The movies presented here are The Pink Panther (1964), A Shot in the Dark (1964), The Pink Panther Strikes Again (1976), Revenge of the Pink Panther (1978) and Trail of the Pink Panther (1982). They all star Peter Sellers as the bumbling but dogged Inspector Clouseau, with a variety of other stars along for the ride.

The first film is arguably the best, though A Shot in the Dark has some hilarious scenes as well. With Sellers stars David Niven as an infamous cat burglar determined to steal the Pink Panther diamond from a rich princess (Claudia Cardinale), aided by Clouseau’s lovely wife (Capucine) and jet setting situations and locations. It’s a great helping of 1960s style, from Henry Mancini’s famous theme music to that cartoon Pink Panther who stars in the animated credits sequence and later went on to his own series.

The first follow-up, A Shot in the Dark, came close on its heels and gave shape to the rest of the series. Here we get Sellers refining (well, perhaps that isn’t the correct word!) his French accent and are introduced to key supporting players Herbert Lom (as Clouseau’s boss, Chief Inspector Dreyfus), and Burt Kwouk as the hilarious Kato.

The story sees Sellers refusing to believe that a beautiful woman (Elke Sommer) could be guilty of the murder for which she’s accused, and this leads to the knee slappingly funny segment where he goes "undercover" at a nudist colony.

The DVD set skips over The Return of the Pink Panther, but The Pink Panther Strikes Again gives us Chief Inspector Dreyfus being driven nuts by Clouseau's bumbling incompetence, and threatening global destruction unless the oaf is gotten rid of once and for all.

Naturally, Clouseau comes through the ordeal relatively unscathed and unaware of just what has been going on. This is a great showcase for Sellers’ talents, as he puts on a variety of costumes and accents to get through the plot’s plot. This one’s a feast of slapstick.

The Revenge of the Pink Panther is the weakest of these titles. It’s kind of a "French Connection-like" drug deal thingy in which Clouseau (who is thought to have been murdered a la James Bond in “You Only Live Twice” and is now working incognito) heads to Hong Kong for a slapstick extravaganza that’s funny enough that it almost makes up for the rest of the movie.

This was the last of the Panther films to star Peter Sellers.

The last film in the set, The Trail of the Pink Panther uses that old chestnut of “previously unseen footage” (before there were supplements to DVD’s, they released a whole movie of this stuff!) of Peter Sellers, wrapped into a new plot that sees Joanna Lumley interviewing characters from the earlier films. It’s no “Shot in the Dark,” but it’s here.
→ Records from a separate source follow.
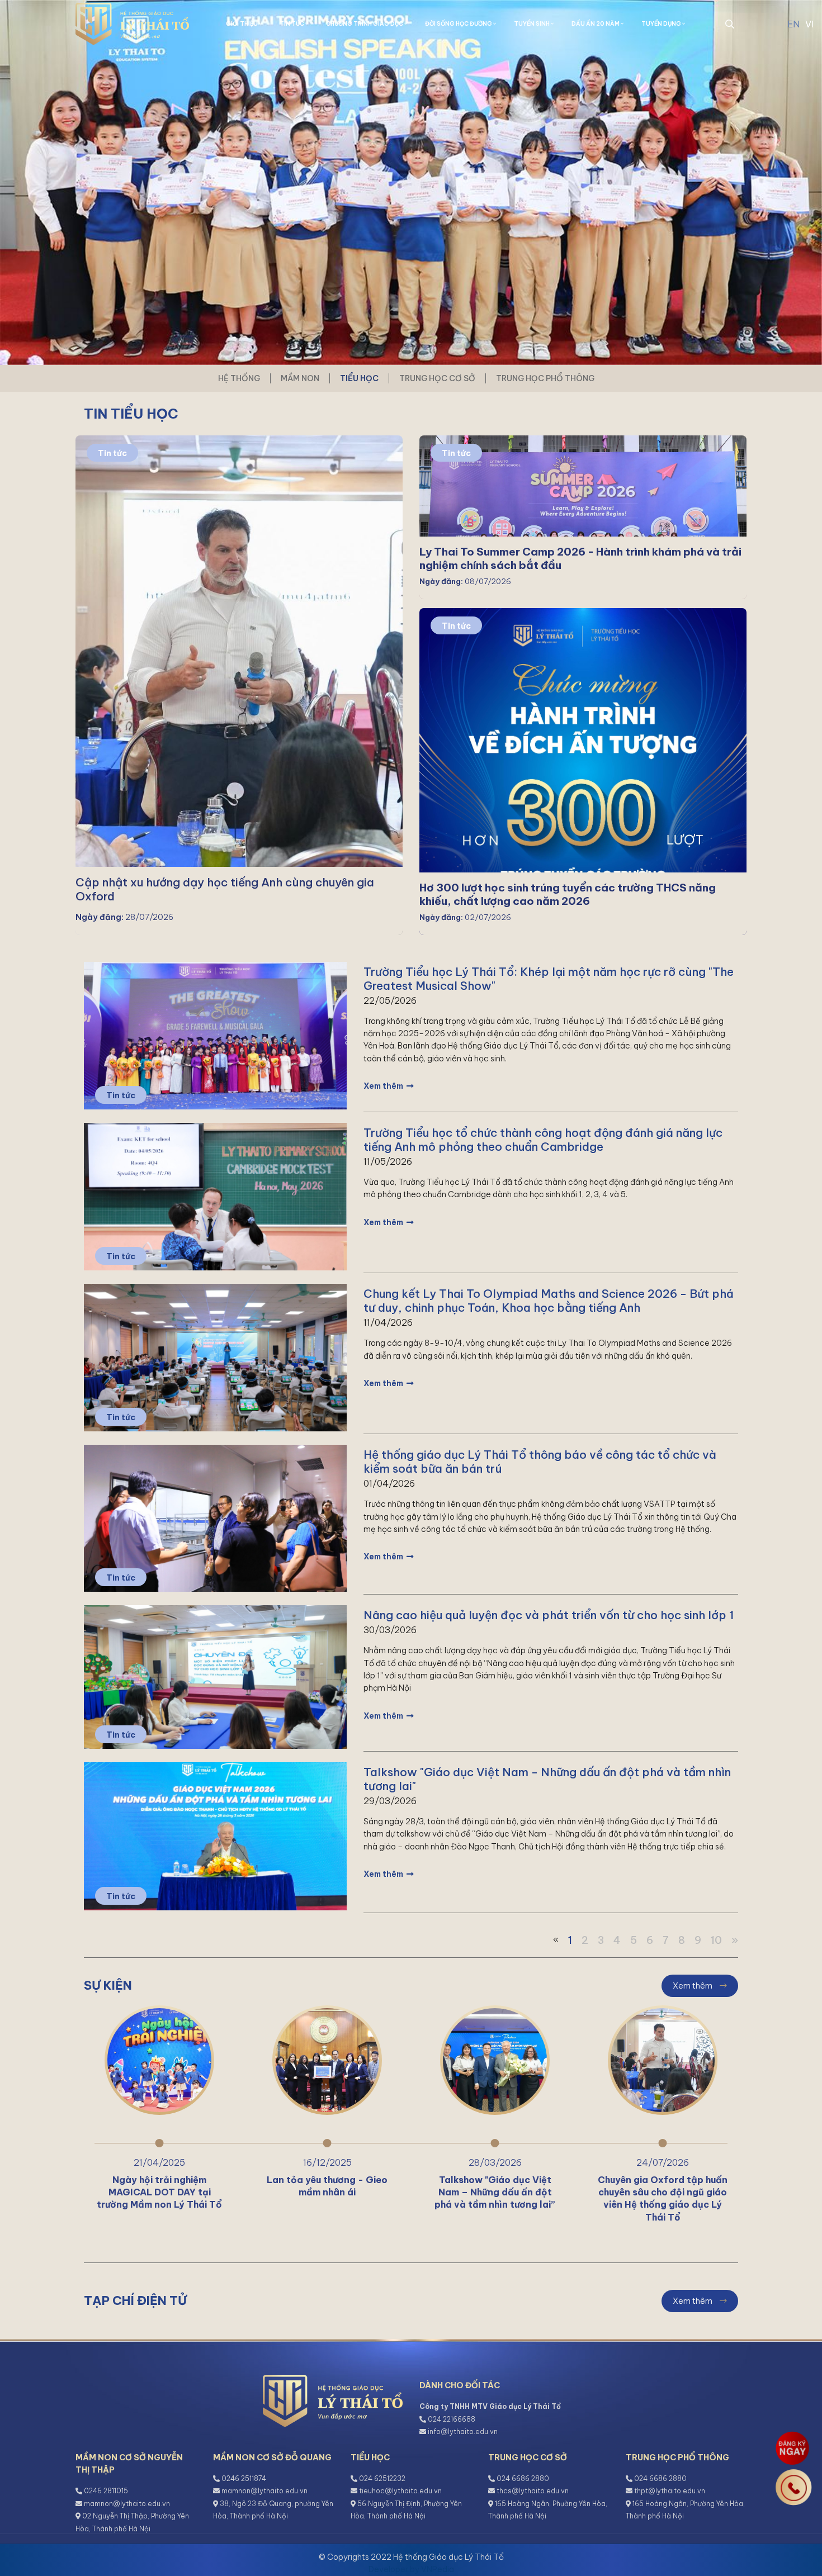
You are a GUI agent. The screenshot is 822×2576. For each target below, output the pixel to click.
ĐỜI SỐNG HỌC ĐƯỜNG (459, 23)
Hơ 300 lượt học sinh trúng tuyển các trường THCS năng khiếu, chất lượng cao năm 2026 (567, 894)
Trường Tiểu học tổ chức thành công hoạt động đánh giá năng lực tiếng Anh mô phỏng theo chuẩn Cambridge (542, 1140)
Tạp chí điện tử (135, 2300)
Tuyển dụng (661, 23)
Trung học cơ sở (437, 378)
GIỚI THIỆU (242, 23)
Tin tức (112, 453)
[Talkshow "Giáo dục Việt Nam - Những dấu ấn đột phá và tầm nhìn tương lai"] (215, 1835)
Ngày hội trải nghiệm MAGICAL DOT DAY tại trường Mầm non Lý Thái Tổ (159, 2192)
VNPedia (437, 2569)
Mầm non (300, 378)
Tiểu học (359, 378)
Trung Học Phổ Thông (545, 378)
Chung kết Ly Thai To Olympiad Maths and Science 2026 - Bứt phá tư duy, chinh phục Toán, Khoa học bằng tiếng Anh (548, 1301)
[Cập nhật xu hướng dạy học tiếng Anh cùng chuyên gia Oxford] (239, 684)
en (793, 24)
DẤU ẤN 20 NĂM (596, 23)
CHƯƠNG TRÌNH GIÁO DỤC (365, 23)
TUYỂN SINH (532, 23)
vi (809, 24)
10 (716, 1940)
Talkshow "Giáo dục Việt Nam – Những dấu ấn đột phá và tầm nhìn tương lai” (494, 2192)
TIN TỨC (292, 23)
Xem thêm (384, 1086)
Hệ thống (239, 378)
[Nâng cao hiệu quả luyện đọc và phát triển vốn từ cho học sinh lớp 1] (215, 1676)
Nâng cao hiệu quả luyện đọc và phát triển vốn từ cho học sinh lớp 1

The six disc DVD features anamorphic widescreen versions of the films (16x9 TV compatible) and though they claim the visuals have been given a new lease on life we found the overall video quality to be spotty at best. There’s plenty of age showing on the earliest of the films; perhaps it’s time they were given the full restoration treatment that’s done such wonders for other movies from this and earlier eras.

Audio is Dolby Digital … and it’s okay.

For extras, you get that entire sixth disc and it features such stuff as "The Pink Panther Story," "Behind the Feline: The Cartoon Phenomenon" (about that cat who went on to star in his own series of rather unfunny cartoons). There’s also a collection of cartoons: "The Pink Phink," "Pink, Plunk, Plink," "Psychedelic Pink," "Pinkfinger," "The Ant and the Aardvark," "The Great De Gaulle Stone Operation."

You also get deleted footage, outtakes, commentaries, etc.

If you’re a fan of Peter Sellers, or just curious about why he was so popular, you can get an excellent idea with this boxed set of why he was the giant he was. And this is only one of his characters!